## BEGIN READING TEXT
The Charlotte News

Monday, August 21, 1950

TWO EDITORIALS

Site Ed. Note: The front page reports that as the North Korean troops sought to crack the U.N. defense lines to take Taegu, their casualties had mounted to at least 11,000 and possibly to as many as 15,000, most in the dead column, in just three days of fighting. In weekend fighting, the enemy lost nearly 2,000 men in the south, 6,000 on the central front and the balance in the northern sector around Pohang. They nevertheless continued to probe the U.N. defense lines along the 120-mile arc, as they were under orders by their high command to wipe out the U.N. defenses by the end of August.

The enemy made a tank-led, two-mile gain north of Taegu, but were halted by flare-lit night air-artillery cooperation, destroying five enemy tanks and other equipment. Correspondent Don Whitehead describes in some detail the action in what he said might have been the first time in a war that artillery weapons had acted as spotters for pilots by shooting phosphorous shells to light targets, breaking the back of the enemy.

The other immediate threat was in the south around Chinju, where the enemy appeared to be preparing for a major offensive aimed at Pusan.

General MacArthur omitted his usual early-morning communique, saying that the situation had not changed since the previous one.

Hal Boyle reports on the battle for "Atrocity Hill", lasting four days, involving some of the fiercest fighting yet of the war. In a ravine on the hill, the enemy had executed 36 bound American prisoners, giving the hill its name. On the map, it was simply Hill 303. The battle ended in destruction of a growing beachhead across the Naktong River which had placed the enemy within 12 miles of Taegu. To save the city, the First Cavalry Division had to hold the hill, a steep, rugged, wooded position 1,000 feet high, two miles northwest of Waegwan.

Correspondent Stan Swinton reports that the American troops lost the key "Battle Mountain" position, two miles southwest of Haman, to 1,500 wildly charging enemy troops. American fighter bombers, however, countered, supporting 25 black infantrymen who fought a day-long battle. The mountain had changed hands four times in three days and enemy deaths had totaled 1,350 just on Sunday.

The Air Force conducted 200 sorties to mid-afternoon this date, with no planes reported missing. Strikes were made at Inchon, Seoul, and Kimpo airfield. A heavy strike was conducted at Chinju as well.
## END READING TEXT
- [STATED GOAL]: In the editorial note from The Charlotte News above, why did the North Korean troops keep probing the U.N. defense lines despite their heavy casualties?
## BEGIN RECORD EXCERPTS
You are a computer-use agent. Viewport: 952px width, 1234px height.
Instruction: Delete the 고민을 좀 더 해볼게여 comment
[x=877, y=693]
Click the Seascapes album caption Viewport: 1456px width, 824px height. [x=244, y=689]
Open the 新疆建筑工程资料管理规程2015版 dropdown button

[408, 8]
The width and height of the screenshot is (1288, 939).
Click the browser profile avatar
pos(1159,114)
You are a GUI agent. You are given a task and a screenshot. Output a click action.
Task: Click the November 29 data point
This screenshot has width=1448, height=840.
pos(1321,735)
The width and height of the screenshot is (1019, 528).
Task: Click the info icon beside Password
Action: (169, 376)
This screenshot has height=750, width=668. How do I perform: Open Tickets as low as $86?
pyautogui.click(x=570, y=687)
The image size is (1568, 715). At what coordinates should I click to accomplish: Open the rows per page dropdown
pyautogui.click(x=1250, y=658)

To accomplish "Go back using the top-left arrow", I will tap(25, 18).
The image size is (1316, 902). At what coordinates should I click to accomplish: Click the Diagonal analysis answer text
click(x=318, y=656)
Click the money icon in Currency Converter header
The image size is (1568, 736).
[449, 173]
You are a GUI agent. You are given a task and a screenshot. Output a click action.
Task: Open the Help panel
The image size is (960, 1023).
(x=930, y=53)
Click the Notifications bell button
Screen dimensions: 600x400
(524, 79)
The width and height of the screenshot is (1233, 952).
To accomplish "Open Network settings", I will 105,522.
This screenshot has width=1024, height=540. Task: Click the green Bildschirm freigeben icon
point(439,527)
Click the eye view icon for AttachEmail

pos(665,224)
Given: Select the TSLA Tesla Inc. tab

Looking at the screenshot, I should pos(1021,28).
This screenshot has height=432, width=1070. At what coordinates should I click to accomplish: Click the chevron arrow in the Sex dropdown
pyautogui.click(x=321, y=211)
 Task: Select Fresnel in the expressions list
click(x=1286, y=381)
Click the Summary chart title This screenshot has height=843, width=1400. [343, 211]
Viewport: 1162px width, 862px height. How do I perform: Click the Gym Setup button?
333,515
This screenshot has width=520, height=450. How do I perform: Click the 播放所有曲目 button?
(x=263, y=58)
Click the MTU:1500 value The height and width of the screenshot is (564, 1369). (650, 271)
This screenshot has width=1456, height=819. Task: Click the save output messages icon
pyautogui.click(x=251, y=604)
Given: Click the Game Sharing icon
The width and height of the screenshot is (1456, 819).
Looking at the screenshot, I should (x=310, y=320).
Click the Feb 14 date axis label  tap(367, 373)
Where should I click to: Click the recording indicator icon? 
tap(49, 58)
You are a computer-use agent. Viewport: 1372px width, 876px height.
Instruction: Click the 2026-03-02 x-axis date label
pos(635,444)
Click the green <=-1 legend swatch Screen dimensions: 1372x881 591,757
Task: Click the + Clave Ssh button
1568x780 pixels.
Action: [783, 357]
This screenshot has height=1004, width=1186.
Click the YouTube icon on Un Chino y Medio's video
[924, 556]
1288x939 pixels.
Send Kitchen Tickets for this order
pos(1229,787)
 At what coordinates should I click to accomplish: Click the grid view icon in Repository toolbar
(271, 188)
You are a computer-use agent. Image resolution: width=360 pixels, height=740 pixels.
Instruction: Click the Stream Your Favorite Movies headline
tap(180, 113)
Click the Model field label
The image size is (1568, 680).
## END RECORD EXCERPTS
- [SOLUTION]: Their high command had ordered them to wipe out the U.N. defenses by the end of August. They therefore kept probing along the 120-mile arc even after losing at least 11,000 men in three days of fighting.